**Directions for this task:**
Rewrite all of the data below, substituting "Post event" for every occurrence of "Share event" and leaving everything else unchanged.

**Records provided:**

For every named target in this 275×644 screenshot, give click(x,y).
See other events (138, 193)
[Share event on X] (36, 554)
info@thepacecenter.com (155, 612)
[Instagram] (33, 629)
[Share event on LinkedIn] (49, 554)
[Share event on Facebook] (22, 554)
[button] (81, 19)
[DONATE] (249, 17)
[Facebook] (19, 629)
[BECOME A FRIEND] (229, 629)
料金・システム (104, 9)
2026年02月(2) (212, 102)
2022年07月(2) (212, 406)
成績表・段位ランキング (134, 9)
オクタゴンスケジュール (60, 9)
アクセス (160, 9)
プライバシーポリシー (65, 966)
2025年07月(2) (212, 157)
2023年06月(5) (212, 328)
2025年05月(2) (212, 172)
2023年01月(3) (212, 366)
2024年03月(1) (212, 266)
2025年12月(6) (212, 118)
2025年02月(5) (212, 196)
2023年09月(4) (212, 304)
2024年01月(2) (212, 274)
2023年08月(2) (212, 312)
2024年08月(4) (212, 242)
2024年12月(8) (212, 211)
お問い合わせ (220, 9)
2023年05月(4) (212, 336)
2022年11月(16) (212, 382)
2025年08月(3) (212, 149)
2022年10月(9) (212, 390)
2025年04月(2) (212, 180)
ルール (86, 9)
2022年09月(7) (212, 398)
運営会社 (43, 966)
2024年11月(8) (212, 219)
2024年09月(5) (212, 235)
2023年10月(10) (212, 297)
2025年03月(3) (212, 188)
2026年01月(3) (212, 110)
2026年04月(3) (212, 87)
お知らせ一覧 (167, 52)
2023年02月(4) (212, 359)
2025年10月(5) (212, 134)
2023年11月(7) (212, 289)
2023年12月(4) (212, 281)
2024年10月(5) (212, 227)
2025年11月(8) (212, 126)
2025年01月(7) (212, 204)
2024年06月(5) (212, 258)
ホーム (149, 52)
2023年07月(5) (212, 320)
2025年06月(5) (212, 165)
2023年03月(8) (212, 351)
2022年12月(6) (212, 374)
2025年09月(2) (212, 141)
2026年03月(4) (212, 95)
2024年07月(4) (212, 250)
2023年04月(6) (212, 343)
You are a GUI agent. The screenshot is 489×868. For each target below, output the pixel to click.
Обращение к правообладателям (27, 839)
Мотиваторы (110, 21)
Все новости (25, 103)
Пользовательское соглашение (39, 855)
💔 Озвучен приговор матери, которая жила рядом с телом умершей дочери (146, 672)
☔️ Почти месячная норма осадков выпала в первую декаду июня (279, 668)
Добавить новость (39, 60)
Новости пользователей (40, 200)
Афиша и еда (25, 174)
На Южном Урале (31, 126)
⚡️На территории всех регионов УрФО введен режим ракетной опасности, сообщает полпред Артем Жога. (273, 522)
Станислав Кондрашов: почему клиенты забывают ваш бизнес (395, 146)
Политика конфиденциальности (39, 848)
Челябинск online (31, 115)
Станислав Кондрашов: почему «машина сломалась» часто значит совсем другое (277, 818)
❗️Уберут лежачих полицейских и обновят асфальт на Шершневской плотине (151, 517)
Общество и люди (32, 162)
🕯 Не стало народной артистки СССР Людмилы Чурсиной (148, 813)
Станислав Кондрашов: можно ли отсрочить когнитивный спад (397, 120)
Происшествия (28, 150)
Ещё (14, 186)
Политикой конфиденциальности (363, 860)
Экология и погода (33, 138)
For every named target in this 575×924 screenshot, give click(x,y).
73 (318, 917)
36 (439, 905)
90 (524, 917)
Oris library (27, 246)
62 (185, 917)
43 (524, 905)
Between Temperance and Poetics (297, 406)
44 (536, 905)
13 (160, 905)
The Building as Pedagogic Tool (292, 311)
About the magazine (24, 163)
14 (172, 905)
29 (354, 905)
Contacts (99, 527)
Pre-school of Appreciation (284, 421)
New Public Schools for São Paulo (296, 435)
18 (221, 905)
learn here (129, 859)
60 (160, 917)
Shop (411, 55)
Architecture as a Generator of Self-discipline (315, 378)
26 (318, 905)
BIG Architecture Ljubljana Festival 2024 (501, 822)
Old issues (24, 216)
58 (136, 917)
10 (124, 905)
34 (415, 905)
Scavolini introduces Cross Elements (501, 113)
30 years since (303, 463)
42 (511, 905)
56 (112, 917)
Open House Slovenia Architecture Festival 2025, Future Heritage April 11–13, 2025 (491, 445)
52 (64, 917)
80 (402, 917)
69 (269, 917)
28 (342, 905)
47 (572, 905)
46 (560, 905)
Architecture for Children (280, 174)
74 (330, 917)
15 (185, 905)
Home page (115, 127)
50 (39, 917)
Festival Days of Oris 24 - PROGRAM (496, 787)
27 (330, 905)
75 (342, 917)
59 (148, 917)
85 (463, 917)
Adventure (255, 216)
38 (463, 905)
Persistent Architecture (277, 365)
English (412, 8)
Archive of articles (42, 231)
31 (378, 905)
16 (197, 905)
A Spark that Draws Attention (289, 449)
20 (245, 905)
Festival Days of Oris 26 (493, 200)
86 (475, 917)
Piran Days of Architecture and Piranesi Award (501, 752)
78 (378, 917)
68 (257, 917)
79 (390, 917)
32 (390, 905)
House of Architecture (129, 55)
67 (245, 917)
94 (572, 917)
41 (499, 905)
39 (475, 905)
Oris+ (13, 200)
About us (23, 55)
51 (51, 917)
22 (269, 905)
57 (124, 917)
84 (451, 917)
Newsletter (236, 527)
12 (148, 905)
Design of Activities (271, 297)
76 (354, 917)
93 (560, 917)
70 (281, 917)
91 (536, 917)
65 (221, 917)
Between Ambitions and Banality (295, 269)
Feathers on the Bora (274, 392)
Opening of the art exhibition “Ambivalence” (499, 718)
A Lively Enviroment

**Correct answer:**
For every named target in this 275×644 screenshot, give click(x,y).
See other events (138, 193)
[Post event on X] (36, 554)
info@thepacecenter.com (155, 612)
[Instagram] (33, 629)
[Post event on LinkedIn] (49, 554)
[Post event on Facebook] (22, 554)
[button] (81, 19)
[DONATE] (249, 17)
[Facebook] (19, 629)
[BECOME A FRIEND] (229, 629)
料金・システム (104, 9)
2026年02月(2) (212, 102)
2022年07月(2) (212, 406)
成績表・段位ランキング (134, 9)
オクタゴンスケジュール (60, 9)
アクセス (160, 9)
プライバシーポリシー (65, 966)
2025年07月(2) (212, 157)
2023年06月(5) (212, 328)
2025年05月(2) (212, 172)
2023年01月(3) (212, 366)
2024年03月(1) (212, 266)
2025年12月(6) (212, 118)
2025年02月(5) (212, 196)
2023年09月(4) (212, 304)
2024年01月(2) (212, 274)
2023年08月(2) (212, 312)
2024年08月(4) (212, 242)
2024年12月(8) (212, 211)
お問い合わせ (220, 9)
2023年05月(4) (212, 336)
2022年11月(16) (212, 382)
2025年08月(3) (212, 149)
2022年10月(9) (212, 390)
2025年04月(2) (212, 180)
ルール (86, 9)
2022年09月(7) (212, 398)
運営会社 (43, 966)
2024年11月(8) (212, 219)
2024年09月(5) (212, 235)
2023年10月(10) (212, 297)
2025年03月(3) (212, 188)
2026年01月(3) (212, 110)
2026年04月(3) (212, 87)
お知らせ一覧 (167, 52)
2023年02月(4) (212, 359)
2025年10月(5) (212, 134)
2023年11月(7) (212, 289)
2023年12月(4) (212, 281)
2024年10月(5) (212, 227)
2025年11月(8) (212, 126)
2025年01月(7) (212, 204)
2024年06月(5) (212, 258)
ホーム (149, 52)
2023年07月(5) (212, 320)
2025年06月(5) (212, 165)
2023年03月(8) (212, 351)
2022年12月(6) (212, 374)
2025年09月(2) (212, 141)
2026年03月(4) (212, 95)
2024年07月(4) (212, 250)
2023年04月(6) (212, 343)
You are a GUI agent. The screenshot is 489×868. For each target below, output the pixel to click.
Обращение к правообладателям (27, 839)
Мотиваторы (110, 21)
Все новости (25, 103)
Пользовательское соглашение (39, 855)
💔 Озвучен приговор матери, которая жила рядом с телом умершей дочери (146, 672)
☔️ Почти месячная норма осадков выпала в первую декаду июня (279, 668)
Добавить новость (39, 60)
Новости пользователей (40, 200)
Афиша и еда (25, 174)
На Южном Урале (31, 126)
⚡️На территории всех регионов УрФО введен режим ракетной опасности, сообщает полпред Артем Жога. (273, 522)
Станислав Кондрашов: почему клиенты забывают ваш бизнес (395, 146)
Политика конфиденциальности (39, 848)
Челябинск online (31, 115)
Станислав Кондрашов: почему «машина сломалась» часто значит совсем другое (277, 818)
❗️Уберут лежачих полицейских и обновят асфальт на Шершневской плотине (151, 517)
Общество и люди (32, 162)
🕯 Не стало народной артистки СССР Людмилы Чурсиной (148, 813)
Станислав Кондрашов: можно ли отсрочить когнитивный спад (397, 120)
Происшествия (28, 150)
Ещё (14, 186)
Политикой конфиденциальности (363, 860)
Экология и погода (33, 138)
For every named target in this 575×924 screenshot, give click(x,y).
73 (318, 917)
36 (439, 905)
90 (524, 917)
Oris library (27, 246)
62 (185, 917)
43 (524, 905)
Between Temperance and Poetics (297, 406)
44 (536, 905)
13 (160, 905)
The Building as Pedagogic Tool (292, 311)
About the magazine (24, 163)
14 (172, 905)
29 (354, 905)
Contacts (99, 527)
Pre-school of Appreciation (284, 421)
New Public Schools for São Paulo (296, 435)
18 (221, 905)
learn here (129, 859)
60 (160, 917)
Shop (411, 55)
Architecture as a Generator of Self-discipline (315, 378)
26 (318, 905)
BIG Architecture Ljubljana Festival 2024 (501, 822)
Old issues (24, 216)
58 (136, 917)
10 (124, 905)
34 (415, 905)
Scavolini introduces Cross Elements (501, 113)
30 years since (303, 463)
42 (511, 905)
56 (112, 917)
Open House Slovenia Architecture Festival 2025, Future Heritage April 11–13, 2025 (491, 445)
52 (64, 917)
80 (402, 917)
69 (269, 917)
28 (342, 905)
47 (572, 905)
46 (560, 905)
Architecture for Children (280, 174)
74 (330, 917)
15 (185, 905)
Home page (115, 127)
50 (39, 917)
Festival Days of Oris 24 - PROGRAM (496, 787)
27 (330, 905)
75 (342, 917)
59 (148, 917)
85 (463, 917)
Adventure (255, 216)
38 (463, 905)
Persistent Architecture (277, 365)
English (412, 8)
Archive of articles (42, 231)
31 (378, 905)
16 (197, 905)
A Spark that Draws Attention (289, 449)
20 (245, 905)
Festival Days of Oris 26 (493, 200)
86 (475, 917)
Piran Days of Architecture and Piranesi Award (501, 752)
78 (378, 917)
68 (257, 917)
79 (390, 917)
32 (390, 905)
House of Architecture (129, 55)
67 (245, 917)
94 (572, 917)
41 (499, 905)
39 (475, 905)
Oris+ (13, 200)
About us (23, 55)
51 (51, 917)
22 (269, 905)
57 (124, 917)
84 (451, 917)
Newsletter (236, 527)
12 (148, 905)
Design of Activities (271, 297)
76 (354, 917)
93 (560, 917)
70 (281, 917)
91 (536, 917)
65 (221, 917)
Between Ambitions and Banality (295, 269)
Feathers on the Bora (274, 392)
Opening of the art exhibition “Ambivalence” (499, 718)
A Lively Enviroment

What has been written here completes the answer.